Cozze: una passione tutta da sgusciare

Da nord a sud dell’isola, le

Povera di grassi, ricca di proteine e di ferro, il Mytilus galloprovincialis, la cozza che delizia gli abitanti del Mediterraneo, rappresenta un’industria fiorente in tutta Italia ed in particolare nelle regioni del sud. Allevate in particolare a Taranto – da dove proviene almeno un quarto delle centomila tonnellate annue prodotte in tutta Italia – in Sardegna le cozze rappresentano una tradizione culinaria tra le più amate, soprattutto nei distretti costieri come Olbia, Cagliari ed Oristano.


Nella città gallurese la mitilicoltura venne importata proprio dai tarantini nei primi anni venti. Anche l’area del Golfo di Oristano pullula di vivai a mare e ospita persino una produzione naturale nella valle di Marceddì, nel sistema unico degli stagni di San Giovanni e di Santa Maria.

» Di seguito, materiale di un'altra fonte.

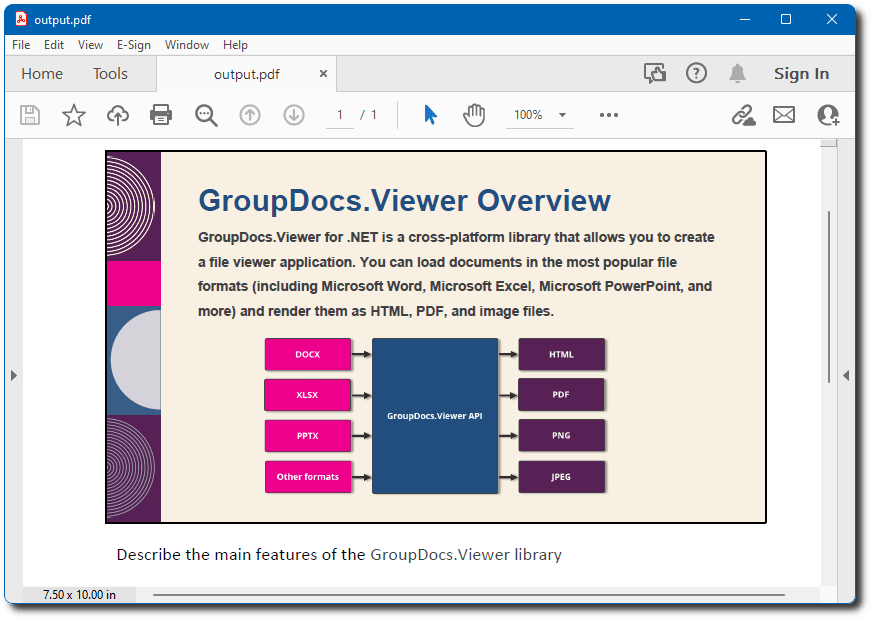Open notifications with the bell icon
This screenshot has width=872, height=620.
pyautogui.click(x=737, y=73)
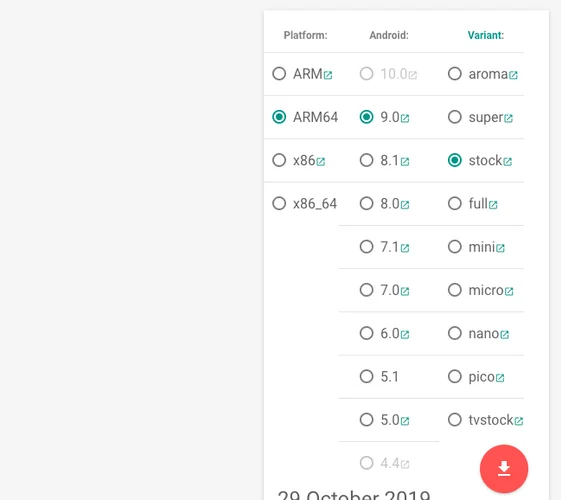
Task: Click the Platform column header
Action: coord(305,35)
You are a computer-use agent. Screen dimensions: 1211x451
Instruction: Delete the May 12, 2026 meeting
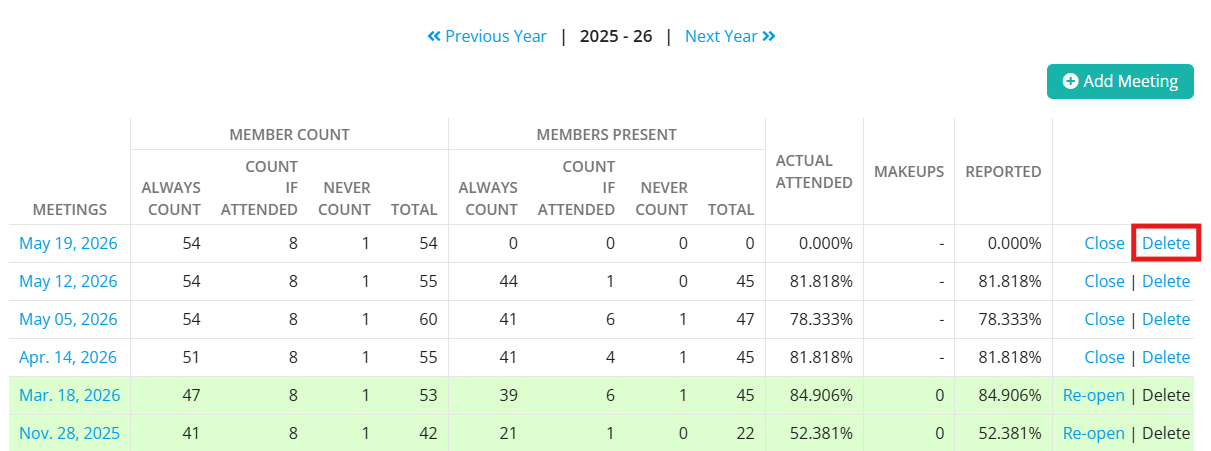(1166, 281)
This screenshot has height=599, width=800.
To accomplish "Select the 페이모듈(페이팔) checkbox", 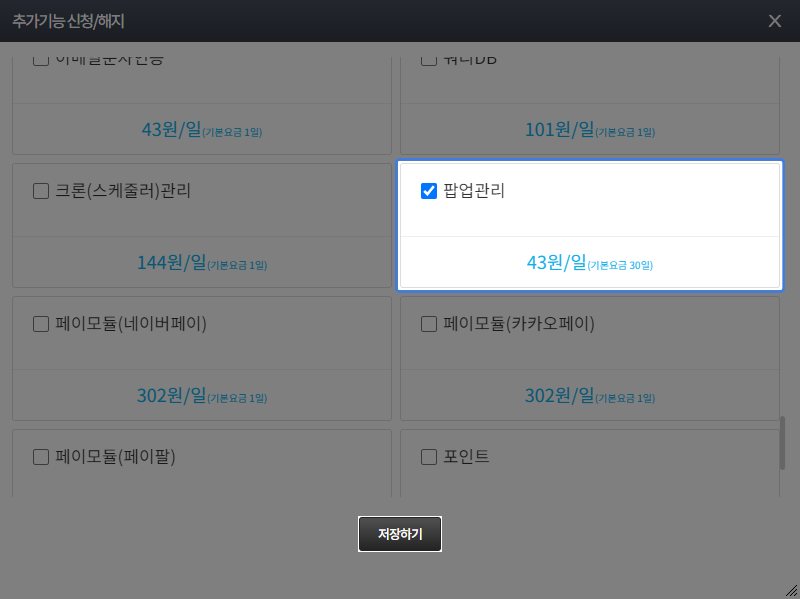I will click(41, 457).
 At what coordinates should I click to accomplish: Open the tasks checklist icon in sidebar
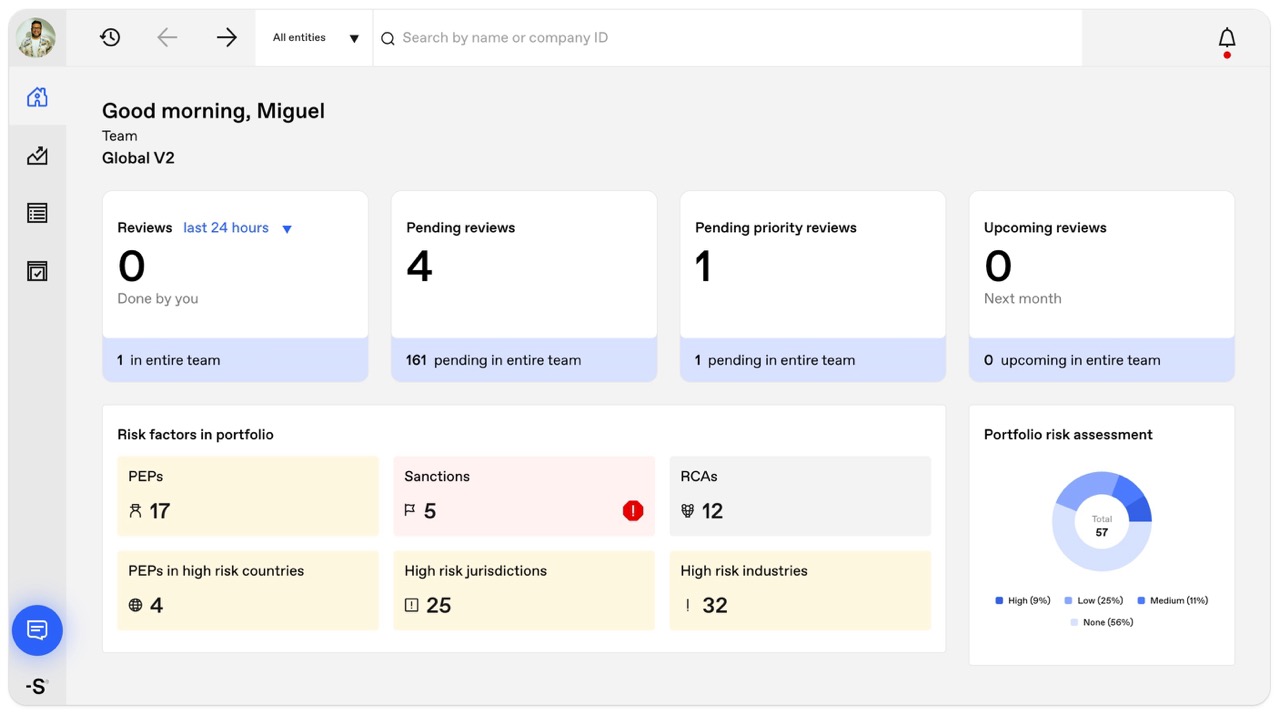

Anche la città di Cagliari riconosce come propria la vocazione ai mitili: nel consorzio di Santa Gilla sono iscritti centoventi cittadini; senza contare gli abusivi, più di cento famiglie quindi lavorano nella laguna. In Sardegna, attualmente, la mitilicoltura è la principale attività di allevamento di specie acquatiche; la diffusione sul territorio di insediamenti produttivi è notevole , come dimostra la produzione annua di diecimila tonnellate dei saporiti molluschi.

Questi organismi filtratori, neri nell’armatura e morbidi e dorati all’interno, sono una prelibatezza per i commensali, e la tradizione culinaria sarda ha sperimentato nei secoli una declinazione di preparazioni assai ricca e variegata.


Tra le più ricercate quelle dove le nieddas impreziosiscono la pasta: gli spaghetti alle cozze richiedono l’abbinamento a pomodori, aglio fresco e prezzemolo e si gustano dopo una preparazione semplice ma accurata. Le cozze gratinate, dove a farla da padrone sono il limone, il pangrattato e il pepe prevedono invece una preparazione più lunga e complessa.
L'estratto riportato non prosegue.